Transcreva sem alterações o trecho do texto sobre a interrupção voluntária da gravidez, começando em "(Texto escrito a" e terminando em "aborto não terminou...).".

Trecho citado:
******
A interrupção voluntária da gravidez

(Texto escrito a 3 de Fevereiro de 2005. Republicado porque é preciso não esquecer, agora que a lei vai mudar, que o problema do aborto não terminou...).


A legislação relativa à IVG resulta, na sua estrutura fundamental, de uma Lei de 1984. Nesse diploma a AR descriminalizou a IVG, quando realizada com o consentimento da mulher, sob direcção de um médico e em estabelecimento de saúde oficial (ou oficialmente reconhecido) em certas circunstâncias. Estas, resumindo, são as seguintes: a indicação terapêutica (a IVG tem em vista evitar a morte ou grave e duradoura lesão para o corpo ou saúde física e psíquica da mulher), a indicação fetopática (quando se detecte que o feto virá a sofrer de doença grave e incurável ou de malformação congénita grave) e a indicação criminológica (no caso de crime contra a liberdade e autodeterminação sexual da mulher).
Por vezes a lei impõe prazos (de 12, 16 ou 24 semanas), por vezes pode ser realizada em qualquer fase da gravidez: quando constituir o único meio de remover perigo de morte ou de grave e irreversível lesão para o corpo ou para a saúde física ou psíquica da mulher grávida ou quando o feto seja inviável.
Em todos os outros casos em que a mulher decida abortar, o Código penal ordena a sua punição com prisão até 3 anos.
******
Dados de entrada:
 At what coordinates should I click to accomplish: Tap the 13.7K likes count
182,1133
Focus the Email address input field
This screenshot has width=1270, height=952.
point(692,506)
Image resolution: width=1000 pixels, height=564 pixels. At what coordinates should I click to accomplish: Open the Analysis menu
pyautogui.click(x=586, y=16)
******
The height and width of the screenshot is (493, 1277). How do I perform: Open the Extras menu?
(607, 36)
******
Resposta:
(Texto escrito a 3 de Fevereiro de 2005. Republicado porque é preciso não esquecer, agora que a lei vai mudar, que o problema do aborto não terminou...).